CREATE TABLE treetest (id int, parent int references treetest(id));

INSERT INTO treetest (id, parent) values (1, null), (2, 1), (3, 1), (4, 1), (5, 2), (6, 2), (7, 6);

The path to 7 is: 1,2,6,7. To find this, I have to hit 4 records in a recursive query. That means 4 scans.

So suppose we index this value, reducing this to one scan.

Then suppose we: update treetest set parent = 3 where id = 6;

and now our index doesn't match the actual path anymore.

With specialized hierachical databases, you could keep such paths indexed and make sure they are updated when any node in the path changes. There isn't a good way to do this in relational systems though because it is outside the concept of a relational index.

> My contention is that we, as a profession of people who Like Cool Things, tend to discount the value of ACID early and then painfully rediscover its value later on. The business value of ACID is not revealable in a benchmark, so nobody writes breathless blog posts where DrongoDB is 10,000x more atomic than MetaspasmCache.

No doubt about that.

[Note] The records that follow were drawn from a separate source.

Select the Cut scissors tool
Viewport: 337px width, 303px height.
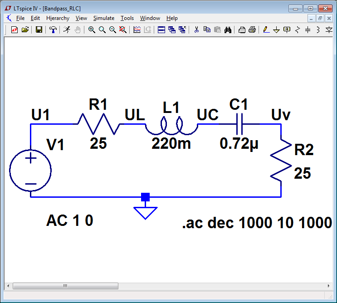196,29
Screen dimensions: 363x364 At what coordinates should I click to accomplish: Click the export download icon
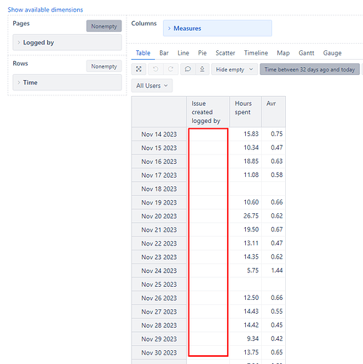tap(202, 69)
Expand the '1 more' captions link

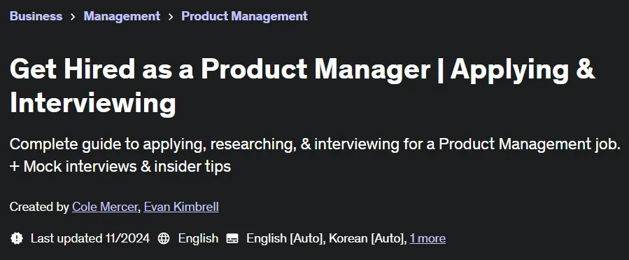(x=427, y=238)
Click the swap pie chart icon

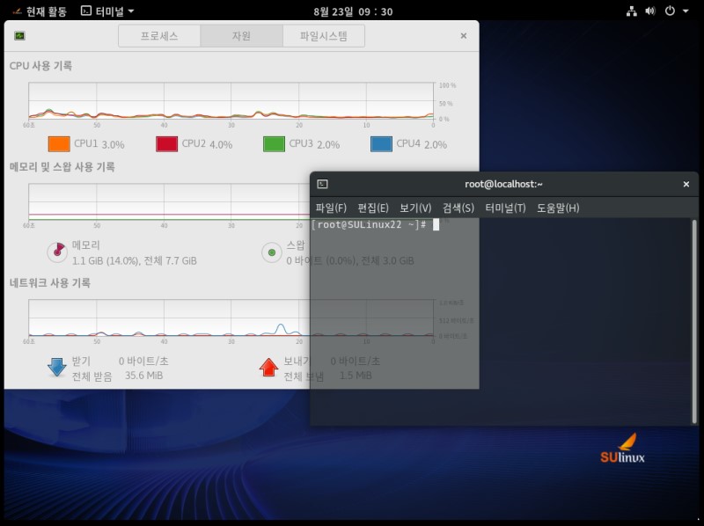point(272,253)
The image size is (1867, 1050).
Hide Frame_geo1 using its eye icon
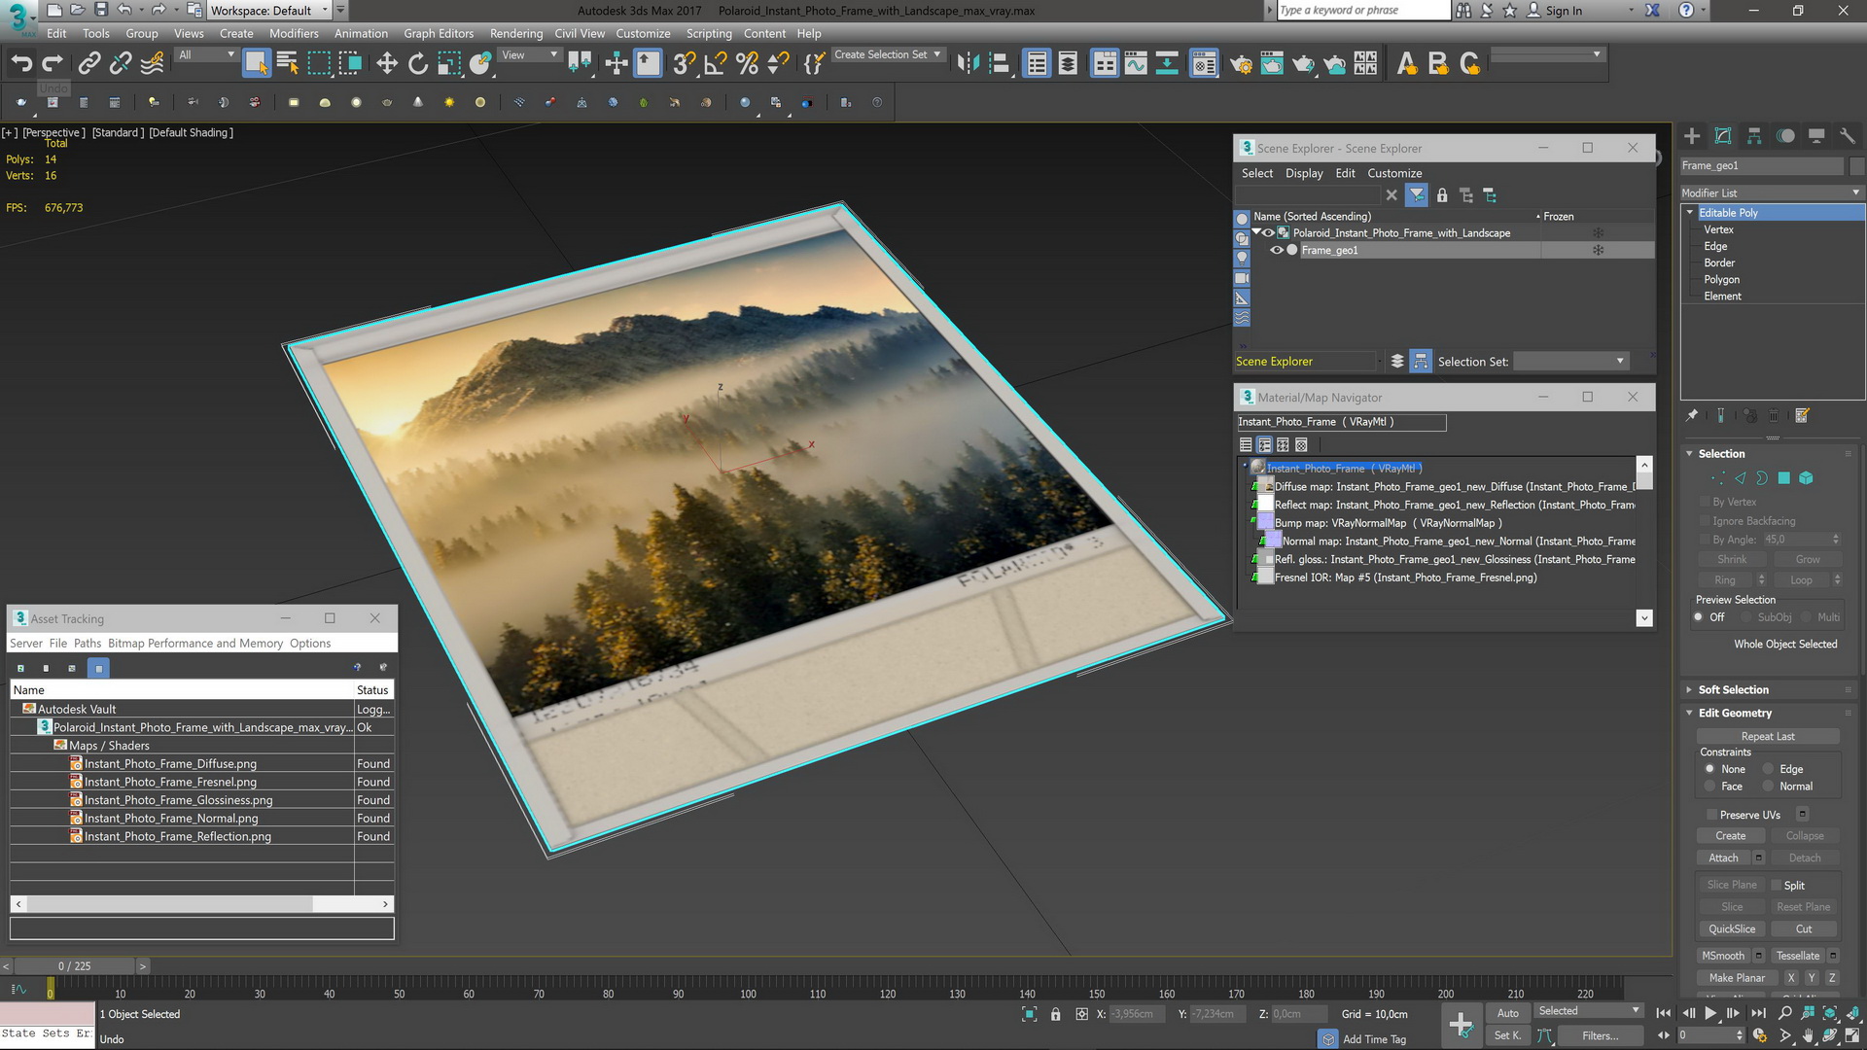[x=1277, y=251]
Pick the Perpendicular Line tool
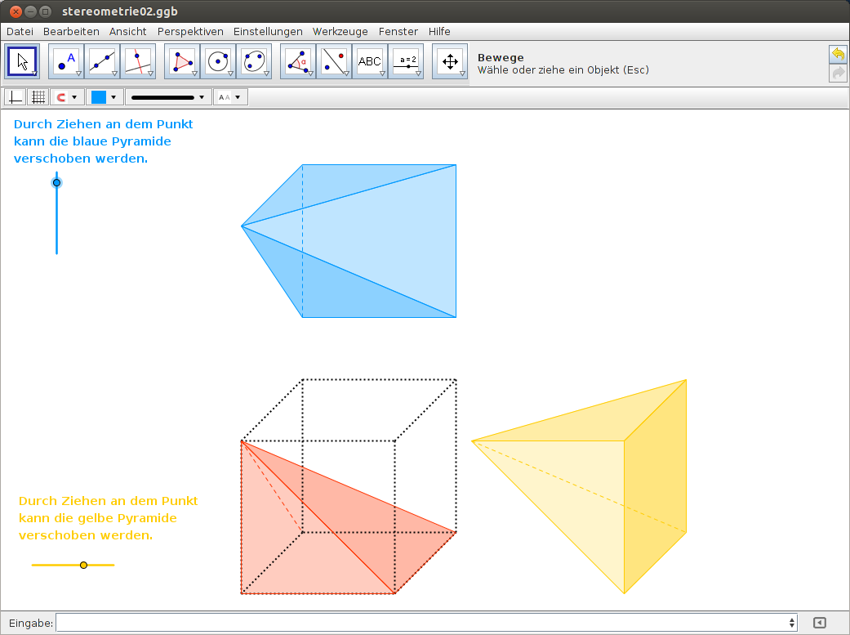The height and width of the screenshot is (635, 850). [138, 61]
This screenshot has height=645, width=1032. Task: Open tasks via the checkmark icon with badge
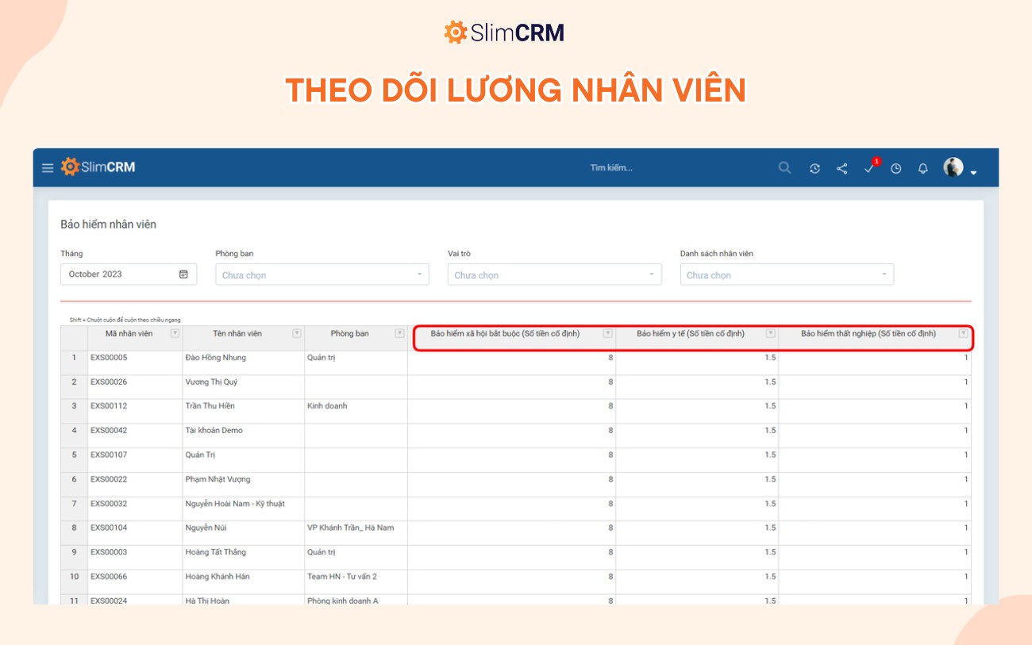868,167
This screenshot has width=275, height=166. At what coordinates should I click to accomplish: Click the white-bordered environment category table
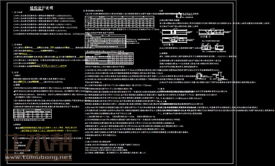pyautogui.click(x=105, y=41)
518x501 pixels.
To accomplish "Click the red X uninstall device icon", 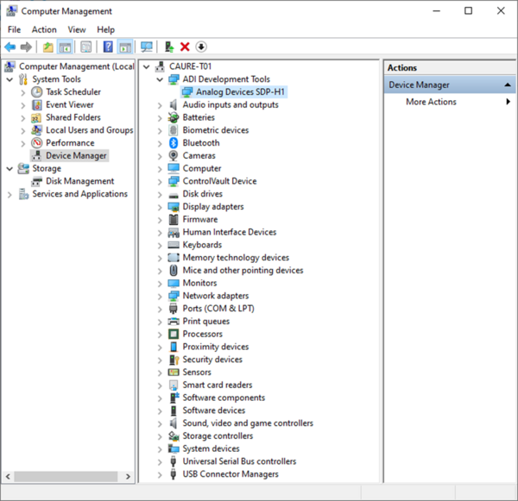I will (185, 47).
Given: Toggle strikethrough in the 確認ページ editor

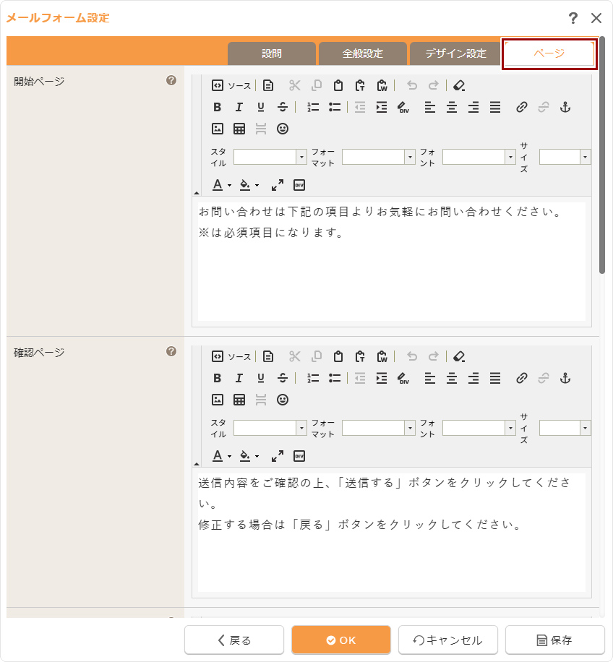Looking at the screenshot, I should [283, 378].
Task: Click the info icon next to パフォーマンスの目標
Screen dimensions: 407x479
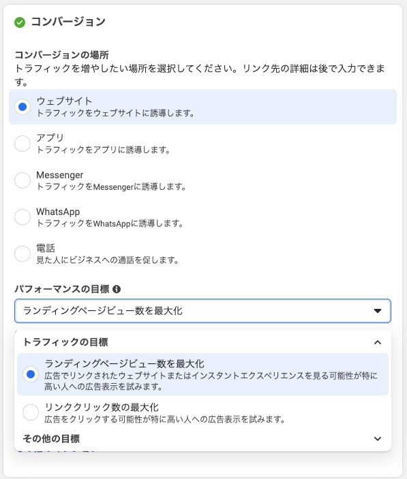Action: click(x=117, y=289)
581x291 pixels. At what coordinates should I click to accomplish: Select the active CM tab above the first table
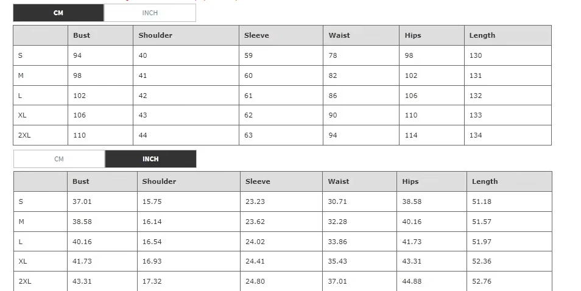point(58,13)
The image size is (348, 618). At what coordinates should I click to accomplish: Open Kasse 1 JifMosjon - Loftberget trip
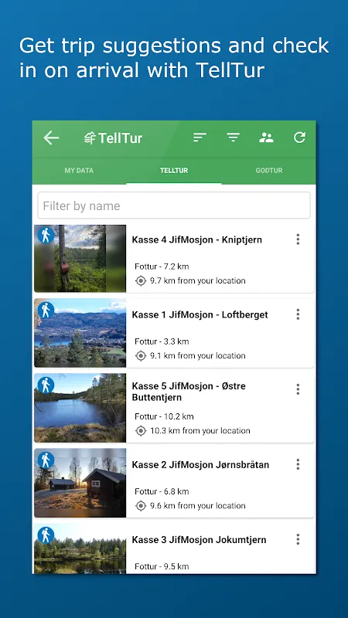click(200, 314)
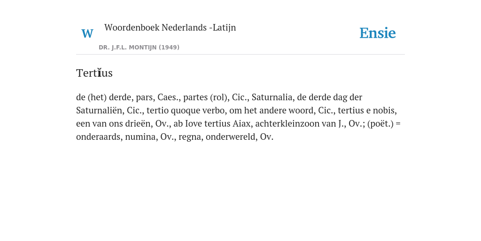481x241 pixels.
Task: Click the word 'onderwereld,' in the last line
Action: (232, 137)
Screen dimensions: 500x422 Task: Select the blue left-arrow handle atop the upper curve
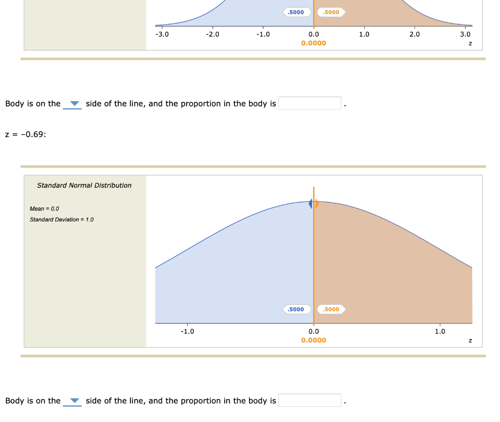(x=311, y=1)
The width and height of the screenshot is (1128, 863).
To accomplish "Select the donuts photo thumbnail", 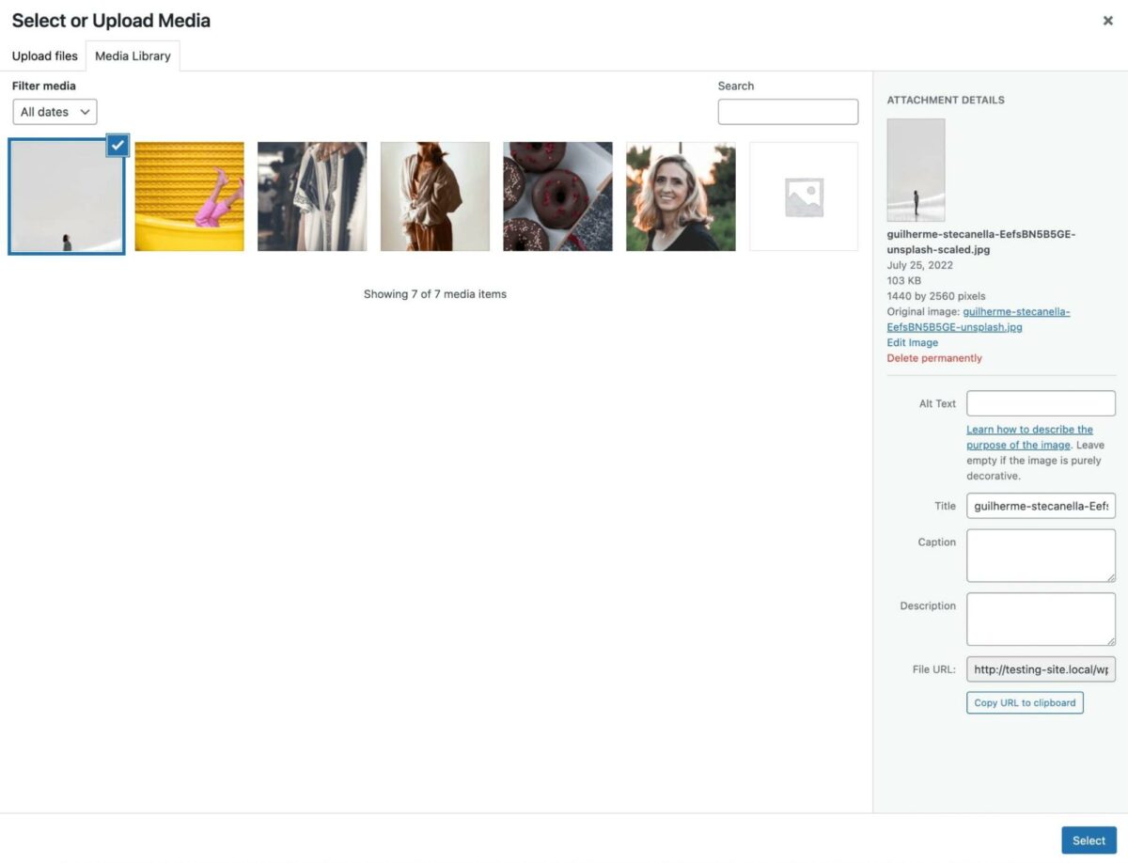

I think we are 100% in agreement there!

I'd also add that while RDBMS's aren't really optimal as backings for something like LDAP for a big directory, and while RDBMS's are horribly abused by dev's who don't understand them (ORM's and the like), they really are amazing, valuable tools, which are rarely valued enough or used to their fullest.

Later this week, I expect to write a bit of a blog post on http://ledgersmbdev.blogspot.com on why the intelligent database model (for RDBMS's) is usually the right model for the development of many business applications.

einhverfr · on Nov 7, 2011

In response to PostgreSQL's custom index types, taking a quick look at the API, I don't see a way of telling GiST indexes which entries need to be updated when a row's parent id is changed.

Consequently I don't believe there is a reasonable way to index this because there is no way to ensure the indexes are current and so you don't have a good way of testing that a row is in a path on the tree other than building the tree with recursive subqueries.

The thing is, unless you have a system which is aware of hierarchical relationships between the rows (which by definition is outside the relational model), you have no way of handling this gracefully. So here you have lots of reads, I really think dedicated hierarchical systems will win for hierarchical data.

Of course this wouldn't necessarily mean you couldn't store everything in the RDBMS and periodically export it to the hierarchical store.....

jacques_chester · on Nov 7, 2011

Informative replies, thank you.

> 1) You can write a function which determines whether a zipcode_id matches the constraint and check on that, or

Ah, this old chestnut. Been there, written the PL/SQL trigger, got the t-shirt. Agreed that there isn't a purely declarative approach here.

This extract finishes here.